My daughter’s mid major school’s entire athletic budget is about half that 51m. I fear she’s riding out the end of mid and low mid majors even being called D1.
Exactly. With this NIL in recruiting nonsense, and then on top of that the possibility of schools opting to start paying players–a can of worms, for sure–the days of mid-majors competing with the big dogs will be truly over, though in some non-revenue sports they could be competitive. Mid-majors will likely be in a different classification altogether. Going forward there will be some players in the major conferences who could be receiving 1) a full, four-year scholarship; 2) serious NIL money; and 3) regular pay for playing. Can you imagine? Totally transactional, totally insane. In part due to absurd court and agency decisions (hello NLRB), there won’t be much left of the “college” part of college sports.
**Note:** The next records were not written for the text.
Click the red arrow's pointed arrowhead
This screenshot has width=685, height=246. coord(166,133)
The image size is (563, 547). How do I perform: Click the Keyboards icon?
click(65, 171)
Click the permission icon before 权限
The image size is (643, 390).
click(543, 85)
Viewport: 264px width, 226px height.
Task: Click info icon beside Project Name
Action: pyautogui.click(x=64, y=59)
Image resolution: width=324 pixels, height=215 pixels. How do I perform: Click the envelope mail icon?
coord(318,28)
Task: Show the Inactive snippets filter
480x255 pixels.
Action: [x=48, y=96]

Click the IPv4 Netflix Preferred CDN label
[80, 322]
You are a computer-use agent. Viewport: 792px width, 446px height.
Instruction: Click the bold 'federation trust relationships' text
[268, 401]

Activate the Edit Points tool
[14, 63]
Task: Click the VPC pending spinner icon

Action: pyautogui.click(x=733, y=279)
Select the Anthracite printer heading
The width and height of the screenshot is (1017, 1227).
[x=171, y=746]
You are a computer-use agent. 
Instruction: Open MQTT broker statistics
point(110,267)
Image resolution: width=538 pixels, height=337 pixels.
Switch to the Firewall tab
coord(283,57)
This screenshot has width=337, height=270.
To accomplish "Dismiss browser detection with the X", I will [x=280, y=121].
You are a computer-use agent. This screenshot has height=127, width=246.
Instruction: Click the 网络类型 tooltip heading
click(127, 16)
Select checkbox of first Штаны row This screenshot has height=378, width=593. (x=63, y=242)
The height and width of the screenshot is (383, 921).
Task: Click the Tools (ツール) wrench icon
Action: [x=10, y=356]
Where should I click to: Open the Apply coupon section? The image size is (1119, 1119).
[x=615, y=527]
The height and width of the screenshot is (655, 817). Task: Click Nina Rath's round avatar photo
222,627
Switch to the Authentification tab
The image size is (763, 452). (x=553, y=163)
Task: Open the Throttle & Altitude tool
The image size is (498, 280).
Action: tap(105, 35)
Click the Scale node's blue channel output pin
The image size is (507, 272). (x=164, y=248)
I thought that the SEC would be the conference that would have brought in the biggest payouts especially after Texas and Oklahoma joined, but the Big Ten’s contract is more than 60% bigger per year (using the numbers in the table from the article).
Basically just because they negotiated their deal after the SEC.
Between those 2 it will kind of always be like the next QB that’s due to get paid.
The market will always be reset by a huge margin when the deal is up.
The B1G negotiates after the SEC because it is the higher value property. And will continue to be as a national conference.
Thinking about this (it doesn’t involve back or breaststroke, so I can wrap my poor little dive parent mind around it), nine of the top ten alumni bases by size are in the new Big 10 with Texas going to the new SEC being eighth.
I’ve seen the same list as you….but IDK I have doubts about the veracity of those websites. I think for one, they include online degrees, which I’m not sure contribute substantially to a fanbase (my SIL got an MBA from Penn State online, and I don’t think has any special affinity toward their football team). There’s some other funny-math in there, like Purdue gets to count a portion of the IUPUI alumni base.
But anyway, yes that’s powerful. I wonder what the respective size of the “t-shirt fan” base is for SEC schools versus Big Ten schools. That must be the difference maker, right?